* [Assignment]
Nothing but the images is to be left out of your exact copy of the entries.

-------------------------

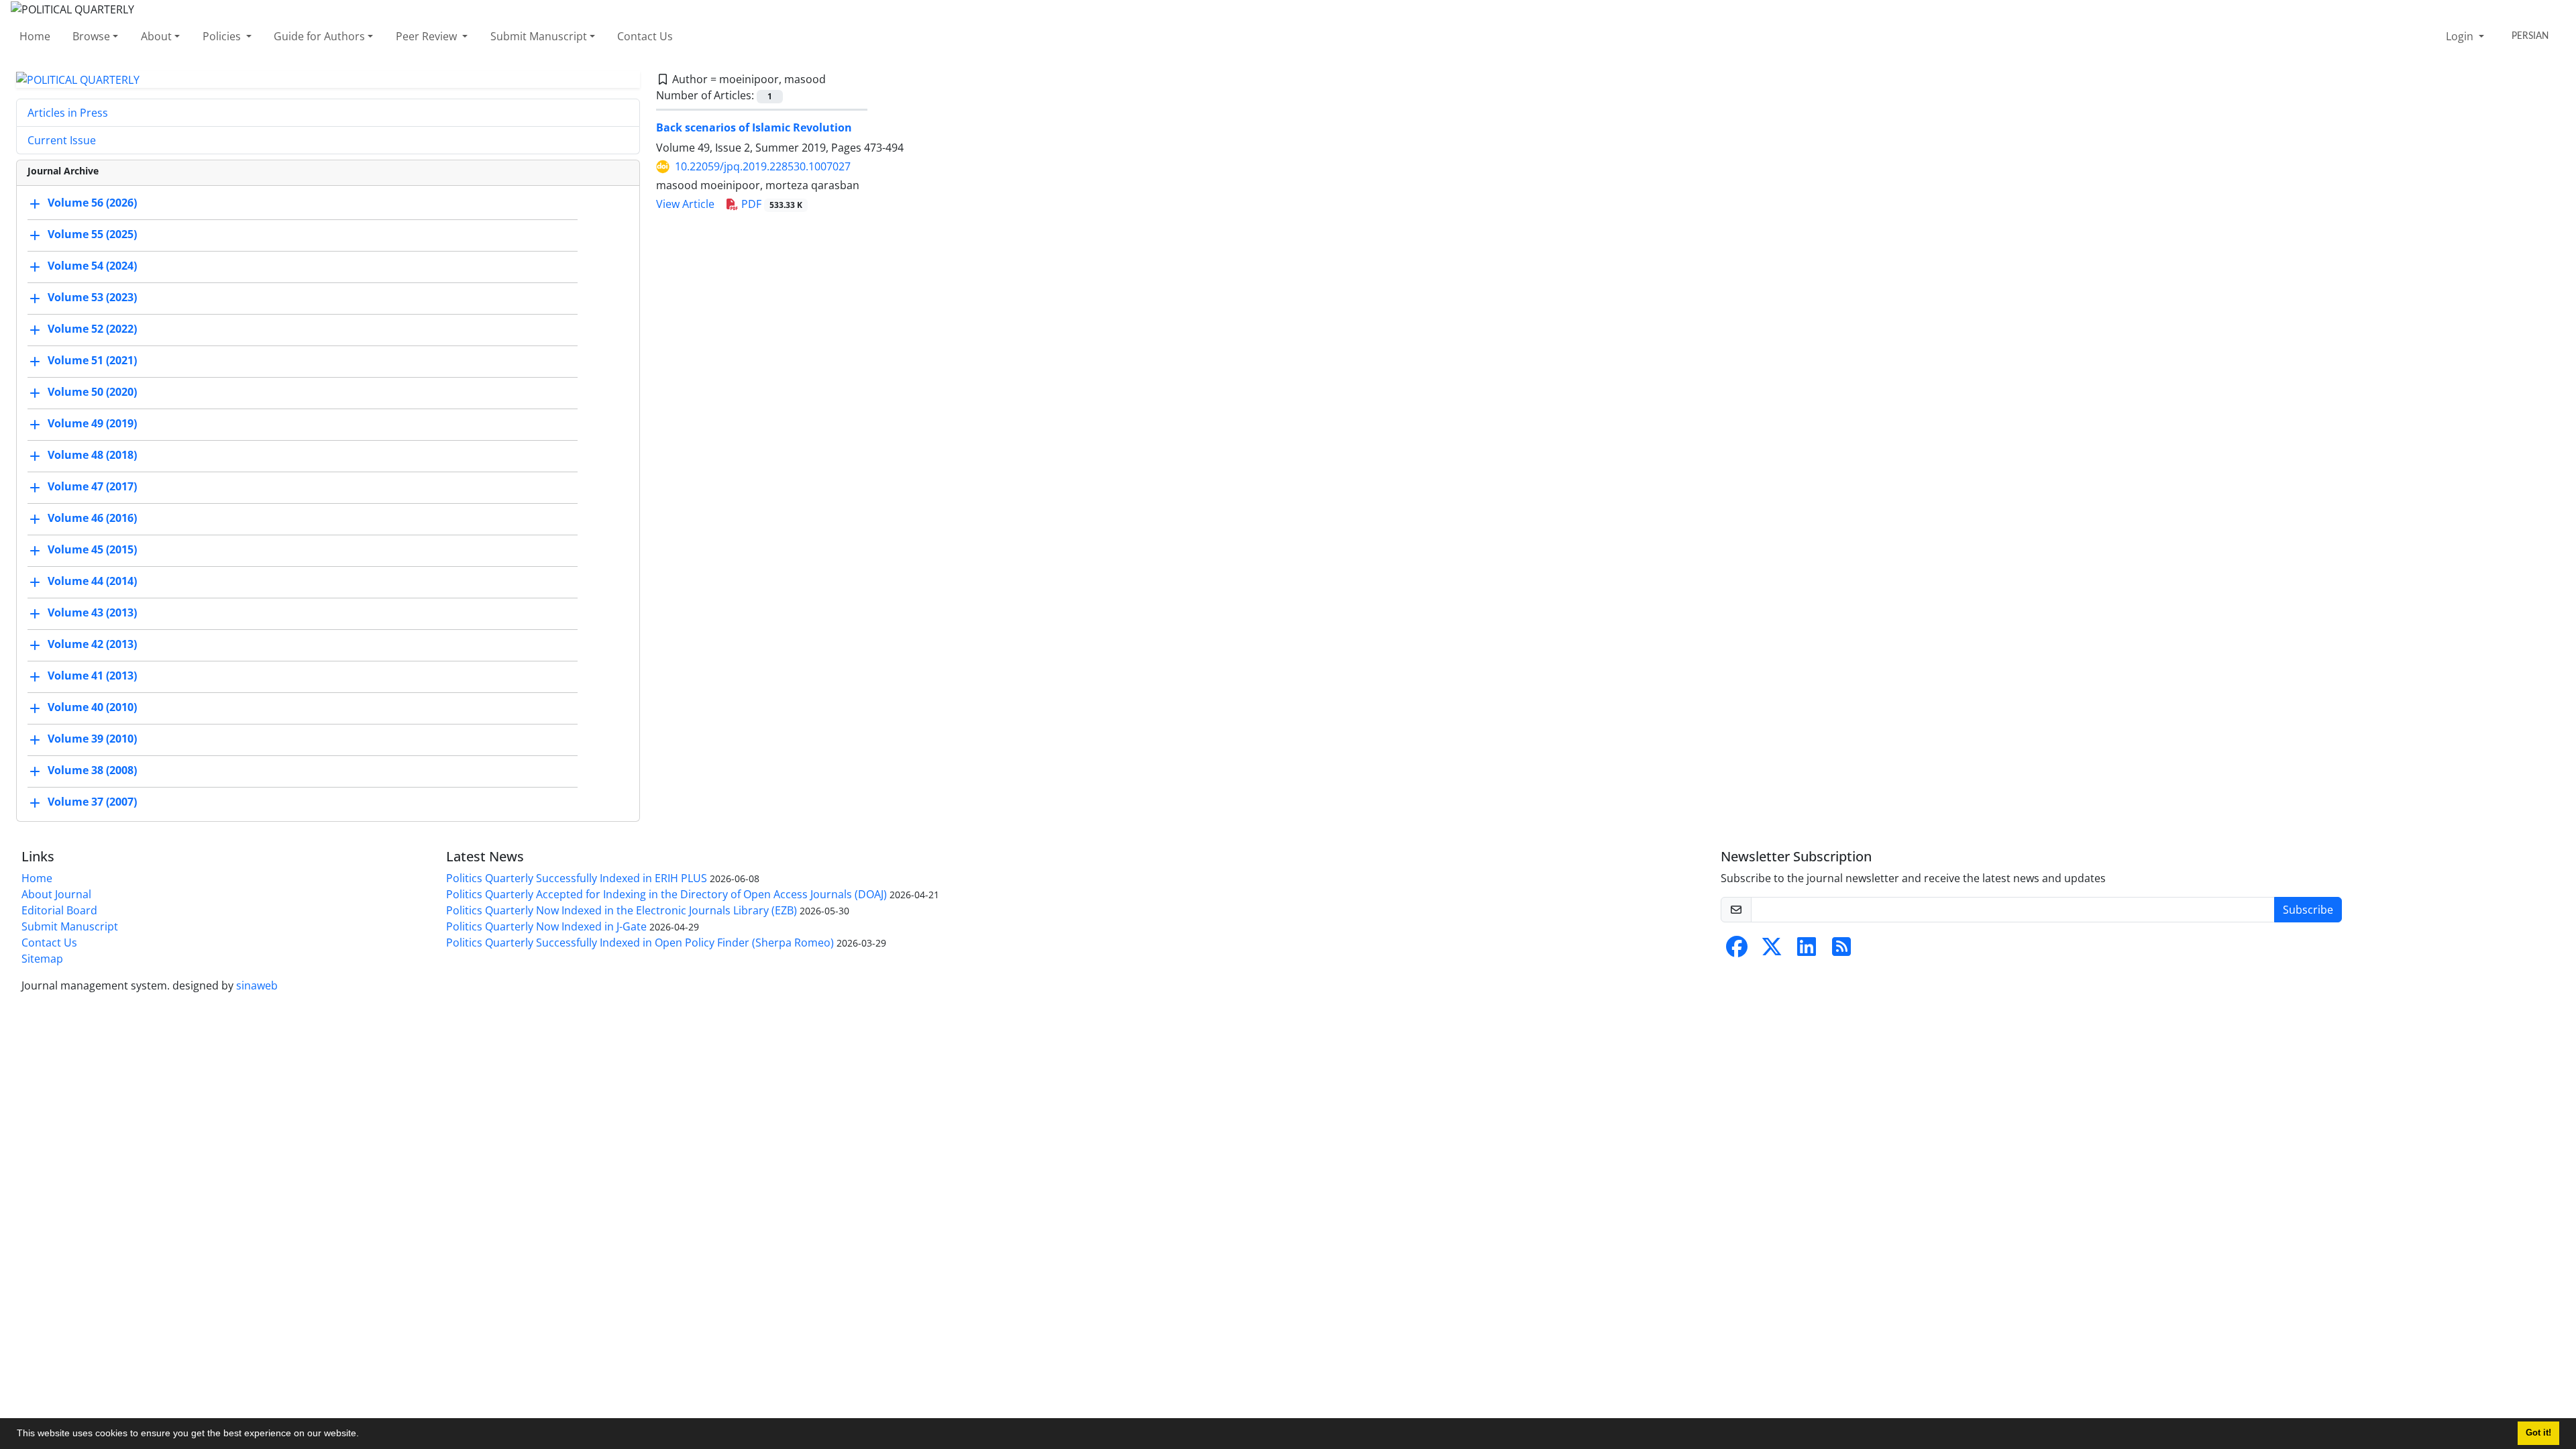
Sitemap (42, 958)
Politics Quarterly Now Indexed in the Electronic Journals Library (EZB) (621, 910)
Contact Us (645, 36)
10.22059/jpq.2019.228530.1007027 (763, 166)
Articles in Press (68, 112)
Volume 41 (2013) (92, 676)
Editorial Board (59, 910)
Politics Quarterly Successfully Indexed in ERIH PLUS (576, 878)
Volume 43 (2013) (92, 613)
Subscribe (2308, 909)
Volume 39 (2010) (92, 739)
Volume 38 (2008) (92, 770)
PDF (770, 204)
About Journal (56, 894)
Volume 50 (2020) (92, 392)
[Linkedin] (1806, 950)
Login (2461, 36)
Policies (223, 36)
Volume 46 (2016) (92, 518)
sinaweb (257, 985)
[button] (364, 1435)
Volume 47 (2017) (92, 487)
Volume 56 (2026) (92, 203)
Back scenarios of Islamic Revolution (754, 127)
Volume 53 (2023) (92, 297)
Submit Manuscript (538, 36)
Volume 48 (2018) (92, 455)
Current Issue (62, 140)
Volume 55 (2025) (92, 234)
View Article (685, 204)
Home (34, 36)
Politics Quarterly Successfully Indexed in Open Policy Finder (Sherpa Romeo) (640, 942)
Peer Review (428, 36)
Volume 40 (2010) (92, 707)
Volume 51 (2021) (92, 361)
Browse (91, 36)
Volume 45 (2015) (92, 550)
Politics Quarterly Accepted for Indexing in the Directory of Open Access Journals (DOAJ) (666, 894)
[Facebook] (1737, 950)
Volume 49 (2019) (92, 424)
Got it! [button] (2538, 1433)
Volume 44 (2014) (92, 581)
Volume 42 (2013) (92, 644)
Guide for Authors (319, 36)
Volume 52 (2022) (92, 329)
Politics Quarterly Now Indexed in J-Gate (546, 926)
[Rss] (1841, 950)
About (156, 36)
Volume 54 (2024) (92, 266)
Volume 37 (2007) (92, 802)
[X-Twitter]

-------------------------

* [Written reply]
Sitemap (42, 958)
Politics Quarterly Now Indexed in the Electronic Journals Library (EZB) (621, 910)
Contact Us (645, 36)
10.22059/jpq.2019.228530.1007027 (763, 166)
Articles in Press (68, 112)
Volume 41 (2013) (92, 676)
Editorial Board (59, 910)
Politics Quarterly Successfully Indexed in ERIH PLUS (576, 878)
Volume 43 (2013) (92, 613)
Subscribe (2308, 909)
Volume 39 (2010) (92, 739)
Volume 38 (2008) (92, 770)
PDF (770, 204)
About Journal (56, 894)
Volume 50 (2020) (92, 392)
[Linkedin] (1806, 950)
Login (2461, 36)
Policies (223, 36)
Volume 46 (2016) (92, 518)
sinaweb (257, 985)
[button] (364, 1435)
Volume 47 (2017) (92, 487)
Volume 56 (2026) (92, 203)
Back scenarios of Islamic Revolution (754, 127)
Volume 53 (2023) (92, 297)
Submit Manuscript (538, 36)
Volume 48 (2018) (92, 455)
Current Issue (62, 140)
Volume 55 (2025) (92, 234)
View Article (685, 204)
Home (34, 36)
Politics Quarterly Successfully Indexed in Open Policy Finder (Sherpa Romeo) (640, 942)
Peer Review (428, 36)
Volume 40 (2010) (92, 707)
Volume 51 (2021) (92, 361)
Browse (91, 36)
Volume 45 (2015) (92, 550)
Politics Quarterly Accepted for Indexing in the Directory of Open Access Journals (DOAJ) (666, 894)
[Facebook] (1737, 950)
Volume 49 (2019) (92, 424)
Got it! [button] (2538, 1433)
Volume 44 (2014) (92, 581)
Volume 42 (2013) (92, 644)
Guide for Authors (319, 36)
Volume 52 (2022) (92, 329)
Politics Quarterly Now Indexed in J-Gate (546, 926)
[Rss] (1841, 950)
About (156, 36)
Volume 54 (2024) (92, 266)
Volume 37 (2007) (92, 802)
[X-Twitter]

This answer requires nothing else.